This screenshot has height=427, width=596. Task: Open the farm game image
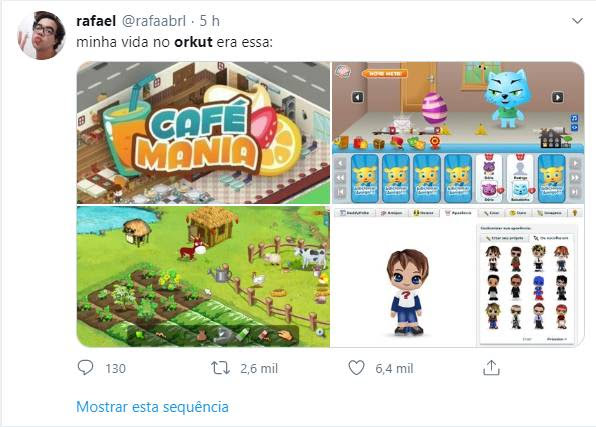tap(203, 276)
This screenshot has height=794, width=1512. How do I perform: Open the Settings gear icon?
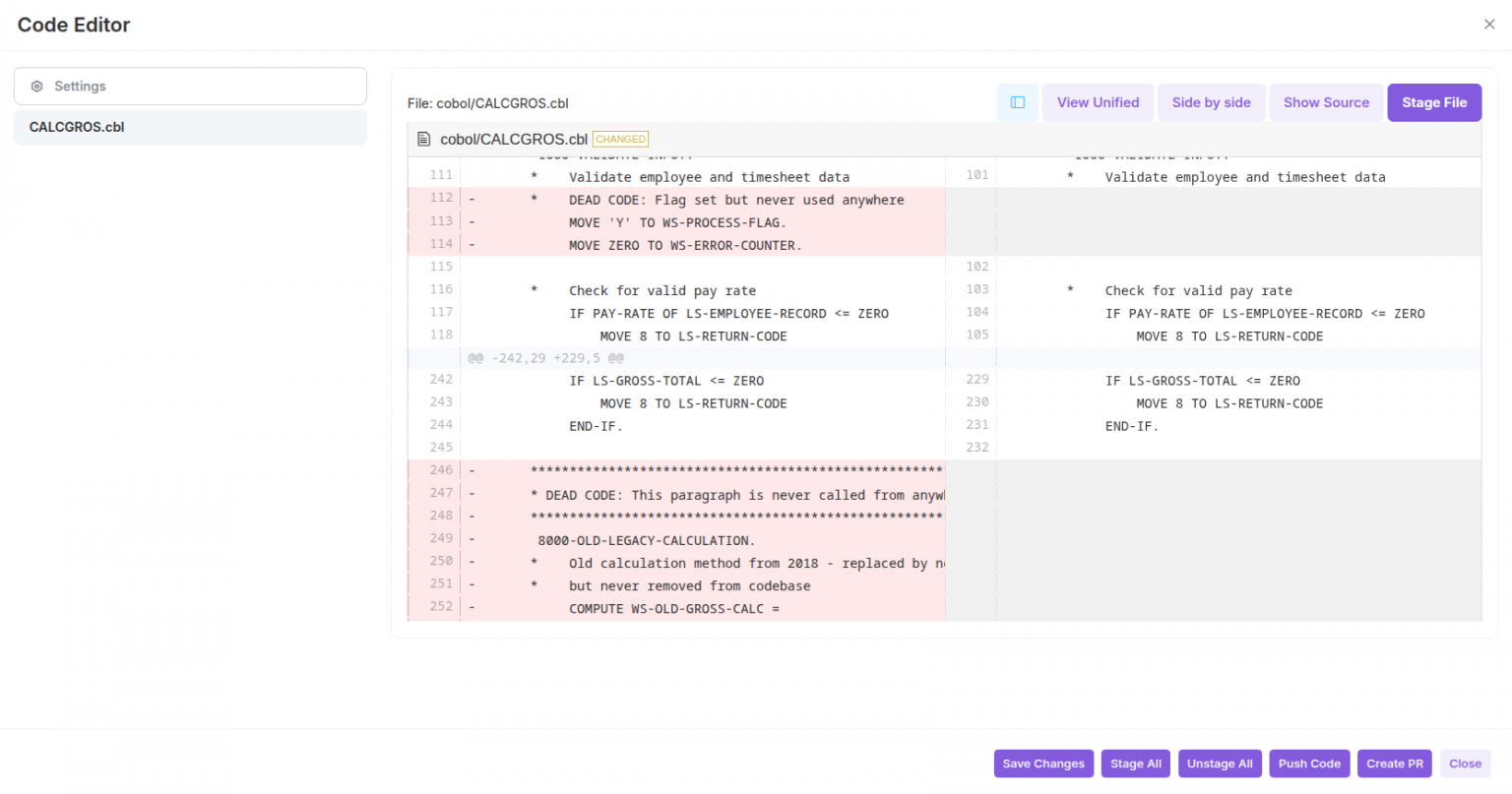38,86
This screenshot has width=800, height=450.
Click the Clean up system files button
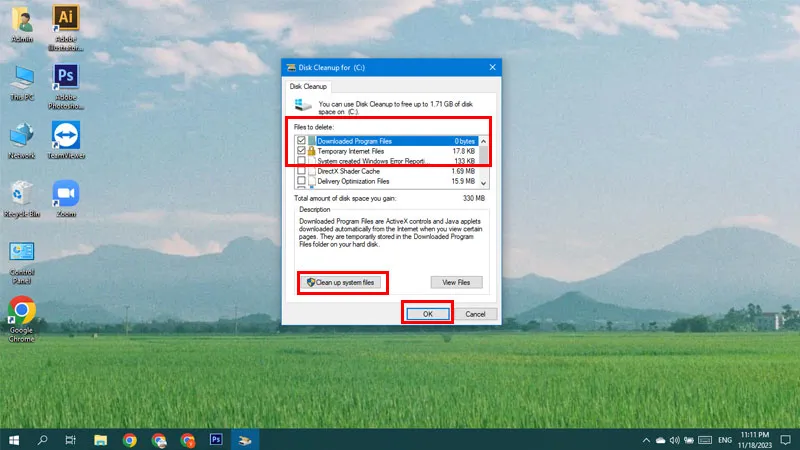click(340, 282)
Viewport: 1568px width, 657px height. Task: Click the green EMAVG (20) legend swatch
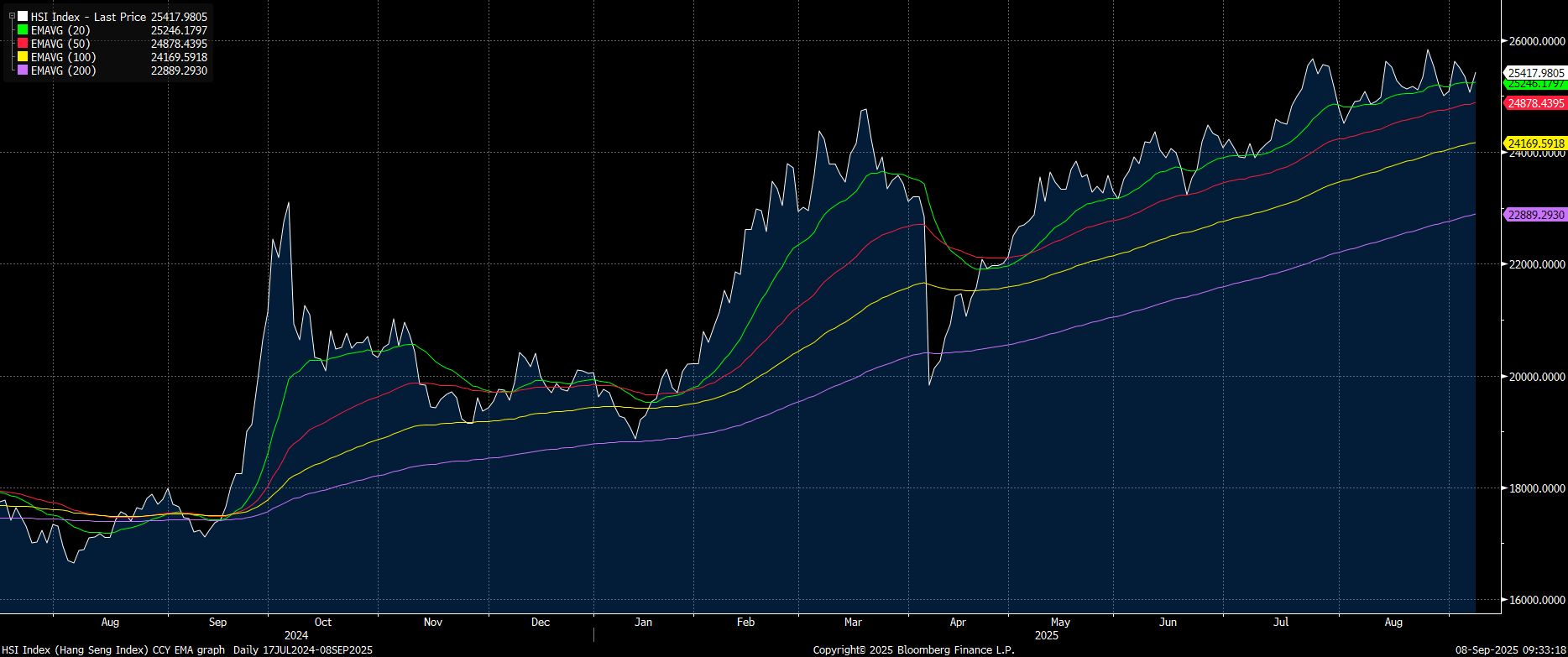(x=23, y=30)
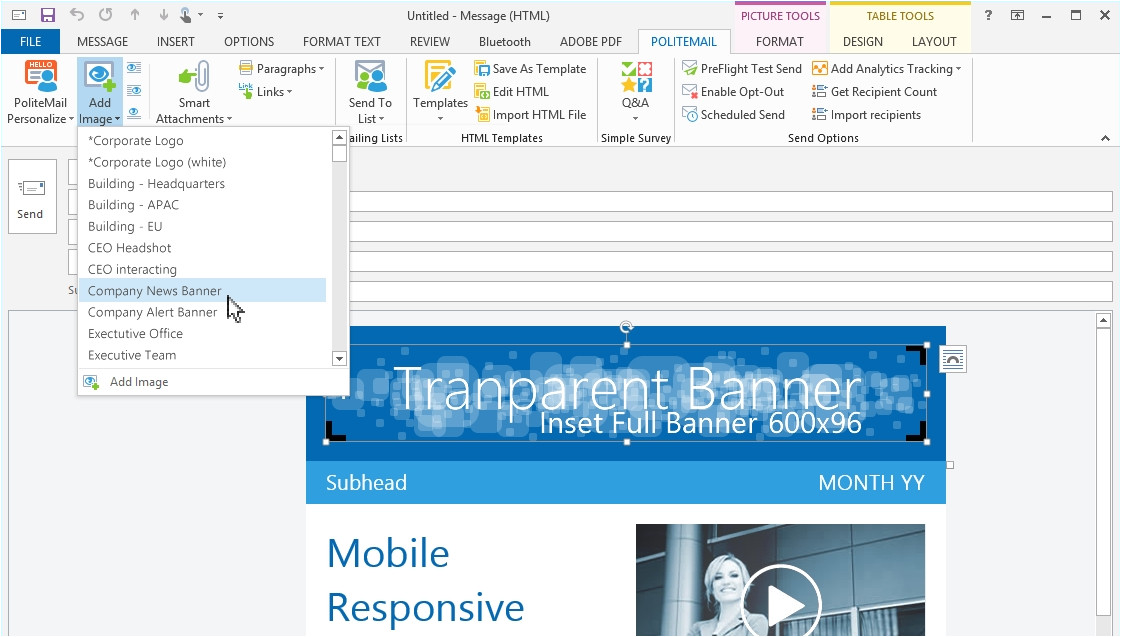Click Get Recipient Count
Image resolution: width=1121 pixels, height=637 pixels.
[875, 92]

- Your instructions:
None of the pictures belong in the result. Print exactly the lines from the one containing "This screenshot has height=794, width=1512." through the final line of the entries.

- Result of this exercise:
This screenshot has height=794, width=1512. How do I perform: Open the Settings gear icon?
38,86
This screenshot has width=800, height=450.
Click the Clean up system files button
click(340, 282)
Viewport: 1568px width, 657px height. Task: Click the green EMAVG (20) legend swatch
(x=23, y=30)
Click Get Recipient Count
Image resolution: width=1121 pixels, height=637 pixels.
[875, 92]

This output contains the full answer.